Without changing anything, set down every line shown below.

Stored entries
________
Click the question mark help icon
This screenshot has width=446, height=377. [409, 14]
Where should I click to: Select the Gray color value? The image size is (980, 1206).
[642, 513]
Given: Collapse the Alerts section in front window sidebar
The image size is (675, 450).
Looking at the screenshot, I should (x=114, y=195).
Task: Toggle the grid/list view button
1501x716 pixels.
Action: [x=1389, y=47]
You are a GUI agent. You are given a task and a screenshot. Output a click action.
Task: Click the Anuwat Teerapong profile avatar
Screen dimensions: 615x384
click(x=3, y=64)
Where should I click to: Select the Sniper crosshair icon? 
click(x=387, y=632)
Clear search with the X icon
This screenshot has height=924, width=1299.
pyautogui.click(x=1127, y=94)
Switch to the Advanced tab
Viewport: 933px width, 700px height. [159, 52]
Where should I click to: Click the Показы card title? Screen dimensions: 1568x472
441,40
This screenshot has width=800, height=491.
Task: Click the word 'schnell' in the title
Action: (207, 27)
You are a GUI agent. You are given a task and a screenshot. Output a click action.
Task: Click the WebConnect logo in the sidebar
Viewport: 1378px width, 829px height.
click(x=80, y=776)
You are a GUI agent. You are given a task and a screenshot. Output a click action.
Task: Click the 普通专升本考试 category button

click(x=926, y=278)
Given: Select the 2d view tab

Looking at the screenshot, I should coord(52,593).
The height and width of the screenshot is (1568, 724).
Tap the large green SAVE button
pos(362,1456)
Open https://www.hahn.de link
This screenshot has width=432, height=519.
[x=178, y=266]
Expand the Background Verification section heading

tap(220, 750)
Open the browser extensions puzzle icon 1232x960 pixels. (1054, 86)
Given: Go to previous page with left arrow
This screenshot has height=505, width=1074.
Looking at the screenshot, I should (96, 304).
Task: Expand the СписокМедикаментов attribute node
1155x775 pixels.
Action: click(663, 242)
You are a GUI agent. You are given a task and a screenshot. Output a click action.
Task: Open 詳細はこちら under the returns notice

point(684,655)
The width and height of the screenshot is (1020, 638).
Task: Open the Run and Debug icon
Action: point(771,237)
________
Solution:
Click the question mark help icon
This screenshot has width=446, height=377. [409, 14]
Where should I click to: Select the Gray color value? The image size is (980, 1206).
[642, 513]
Given: Collapse the Alerts section in front window sidebar
The image size is (675, 450).
Looking at the screenshot, I should (x=114, y=195).
Task: Toggle the grid/list view button
1501x716 pixels.
Action: [x=1389, y=47]
You are a GUI agent. You are given a task and a screenshot. Output a click action.
Task: Click the Anuwat Teerapong profile avatar
Screen dimensions: 615x384
click(x=3, y=64)
Where should I click to: Select the Sniper crosshair icon? 
click(x=387, y=632)
Clear search with the X icon
This screenshot has height=924, width=1299.
pyautogui.click(x=1127, y=94)
Switch to the Advanced tab
Viewport: 933px width, 700px height. [159, 52]
Where should I click to: Click the Показы card title? Screen dimensions: 1568x472
441,40
This screenshot has width=800, height=491.
Task: Click the word 'schnell' in the title
Action: (207, 27)
You are a GUI agent. You are given a task and a screenshot. Output a click action.
Task: Click the WebConnect logo in the sidebar
Viewport: 1378px width, 829px height.
click(x=80, y=776)
You are a GUI agent. You are given a task and a screenshot. Output a click action.
Task: Click the 普通专升本考试 category button

click(x=926, y=278)
Given: Select the 2d view tab

Looking at the screenshot, I should coord(52,593).
The height and width of the screenshot is (1568, 724).
Tap the large green SAVE button
pos(362,1456)
Open https://www.hahn.de link
This screenshot has width=432, height=519.
[x=178, y=266]
Expand the Background Verification section heading

tap(220, 750)
Open the browser extensions puzzle icon 1232x960 pixels. (1054, 86)
Given: Go to previous page with left arrow
This screenshot has height=505, width=1074.
Looking at the screenshot, I should (96, 304).
Task: Expand the СписокМедикаментов attribute node
1155x775 pixels.
Action: click(663, 242)
You are a GUI agent. You are given a task and a screenshot. Output a click action.
Task: Open 詳細はこちら under the returns notice

point(684,655)
The width and height of the screenshot is (1020, 638).
Task: Open the Run and Debug icon
Action: point(771,237)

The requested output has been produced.